Concerning the phenolic composition of these extracts and related contribution to the verified anti-inflammatory effect, rosmarinic acid has been demonstrated to produce an anti-inflammatory effect both in in vitro and in vivo experimental models, and by modulating several mechanisms [40]. In RAW 264.7 cells, rosmarinic acid was shown to inhibit inducible nitric oxide synthase (iNOS) activity [61], resulting in lower NO released levels. The reduction of NO release induced by rosmarinic acid by LPS-stimulated RAW 264.7 cells was also reported by Martins-Gomes et al. [27]. Recently, other Thymus species, Thymus algeriensis, was reported to have a high content in salvianolic acid K, together with rosmarinic acid and luteolin glucuronide, which was correlated with the reported anti-inflammatory activity [62]. The role of the individual phenolic compounds of extracts, such as the salvianolic acid K and I, in modulating specific cellular pathways involved in inflammation and proliferation are worth of further study aiming at the discovery of novel pharmacological relevant molecules.

4. Conclusions

To the best of our knowledge, this is the first work describing the detailed phytochemical composition of T. zygis subsp. zygis, a Thymus species endemic of Portugal. When compared to other Thymus species, it contains a higher content of luteolin-(?)-O-hexoside, a polyphenol present in other Thymus species in lower amounts. Furthermore, its AD extract presented high amounts of luteolin derivatives including the luteolin-(?)-O-hexoside and luteolin-(?)-O-hexuronide. The amount of total phenolic compounds of the Thymus species analyzed in this study is comparable to the total phenolic contents of commercial Thymus species, namely T. vulgaris and T. citriodorus. Additionally, T. zygis subsp. zygis presented a high antioxidant activity against the ABTS radical and OH radical when compared to other Thymus species. The AD extract of T. zygis subsp. zygis showed low anti-proliferative/cytotoxic activity, but HE extracts exhibited high anti-proliferative activity. Additionally, both extracts showed high anti-inflammatory activity, at low concentrations, because they were able to reduce the NO release by LPS-stimulated RAW 264.7 cells.
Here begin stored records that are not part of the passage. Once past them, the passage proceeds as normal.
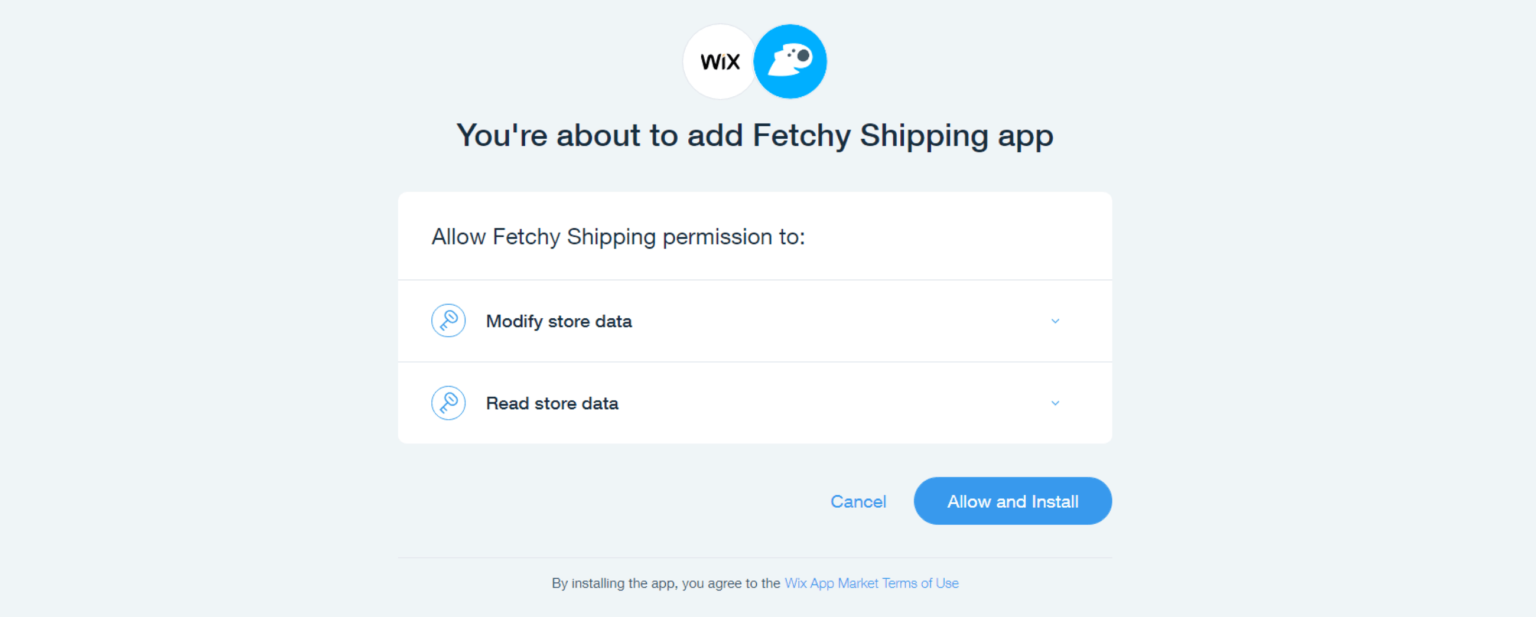This screenshot has height=617, width=1536.
Task: Expand the Read store data permission details
Action: (x=1055, y=402)
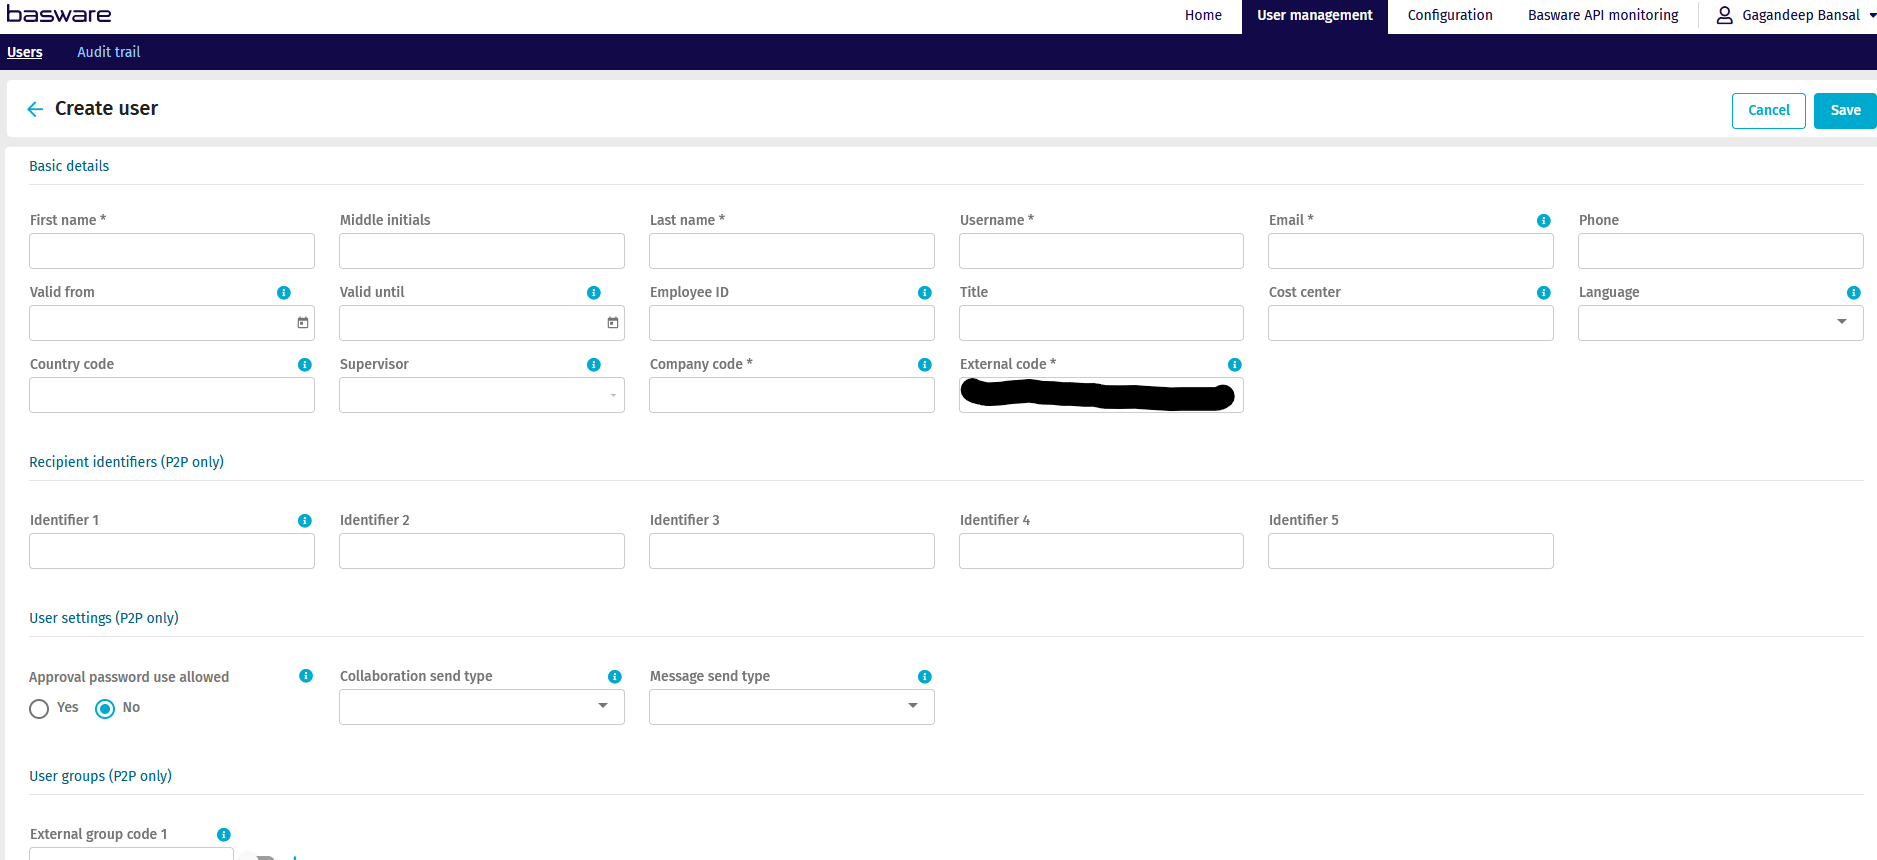Expand the Supervisor dropdown
Screen dimensions: 1877x860
(x=613, y=395)
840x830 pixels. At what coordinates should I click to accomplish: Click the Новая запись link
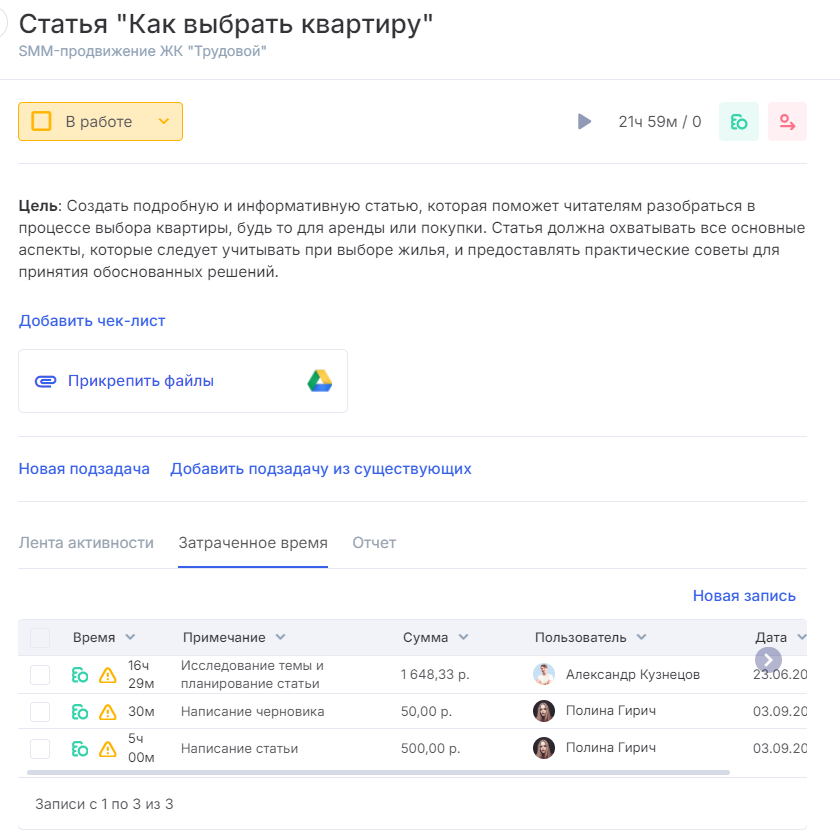744,596
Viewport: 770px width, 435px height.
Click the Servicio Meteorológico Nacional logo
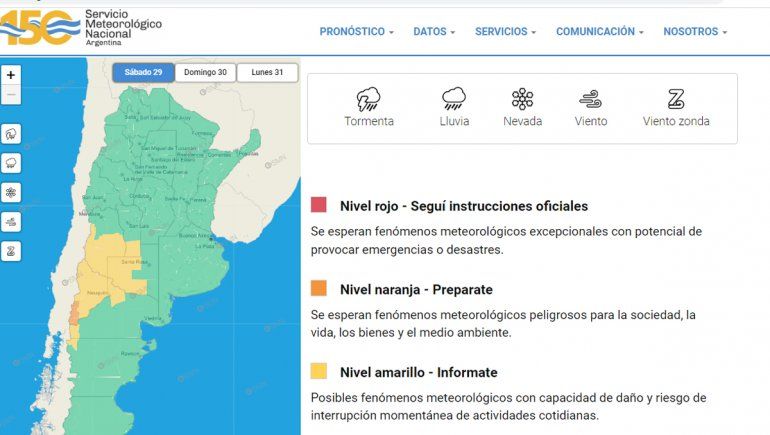pos(80,27)
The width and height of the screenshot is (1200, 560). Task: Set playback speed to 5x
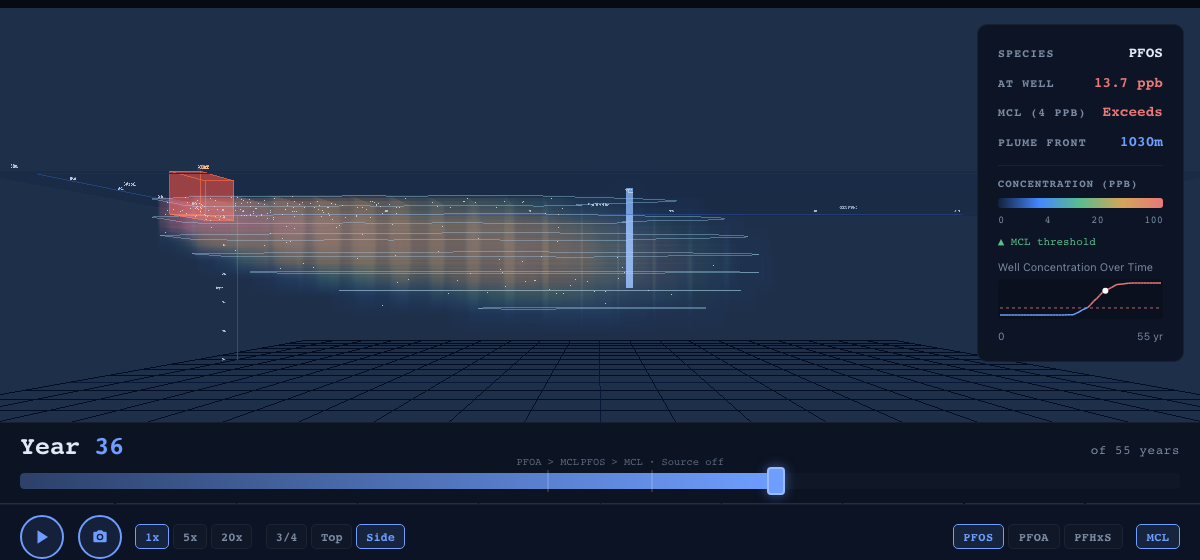[190, 537]
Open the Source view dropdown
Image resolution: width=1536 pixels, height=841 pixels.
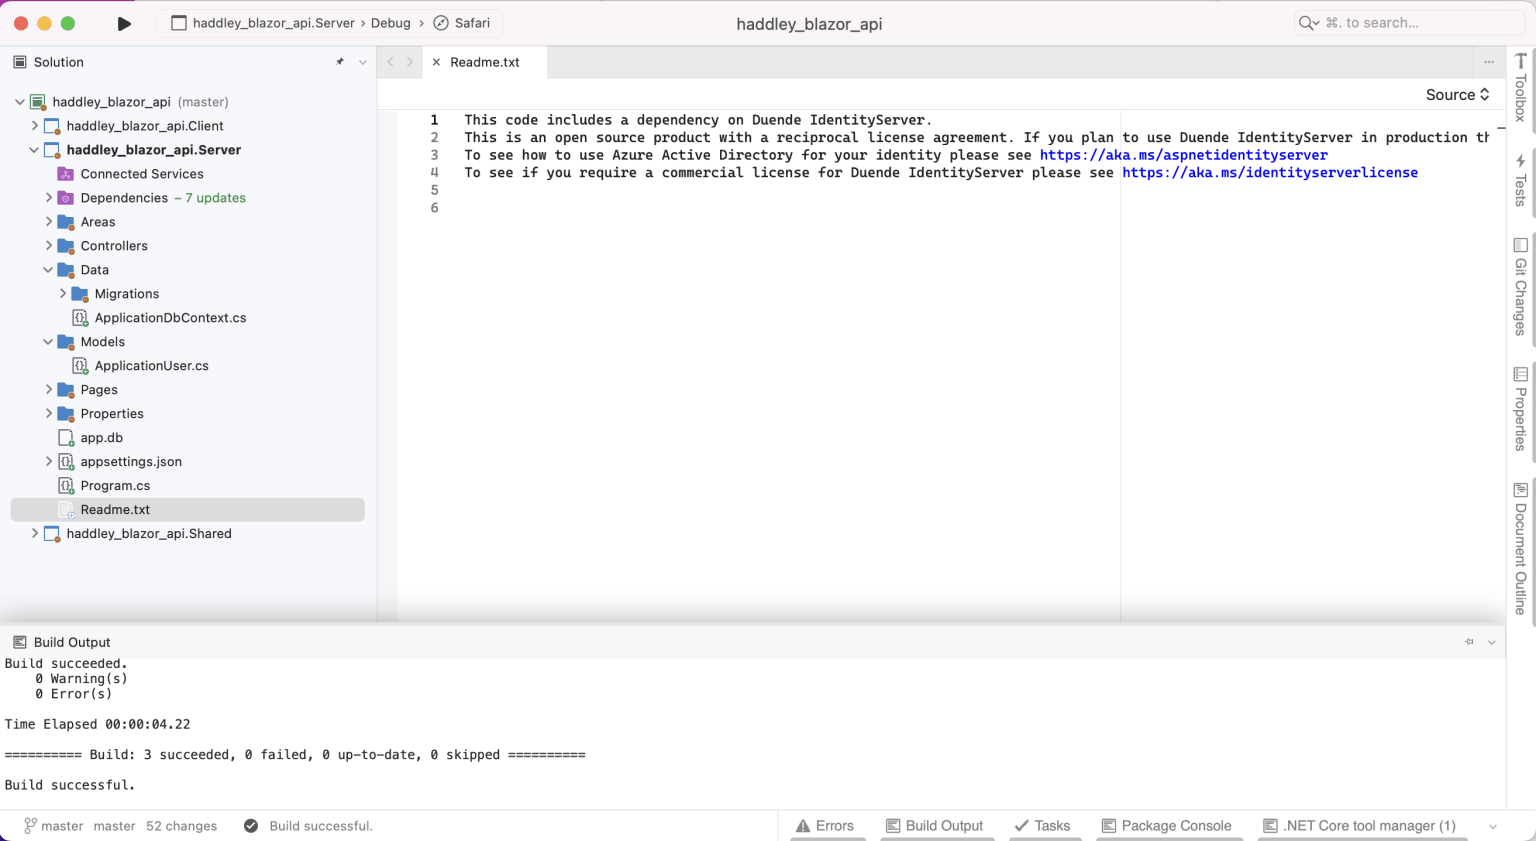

T. zygis subsp. zygis has thus a great potential to be used as a functional food, for example as decoction or herbal tea or as condiment. Furthermore, due to the biological activities presented by the phenolic compounds, especially in the HE extract, it can also be a source of bioactive ingredients with antioxidant, anti-proliferative, and anti-inflammatory properties.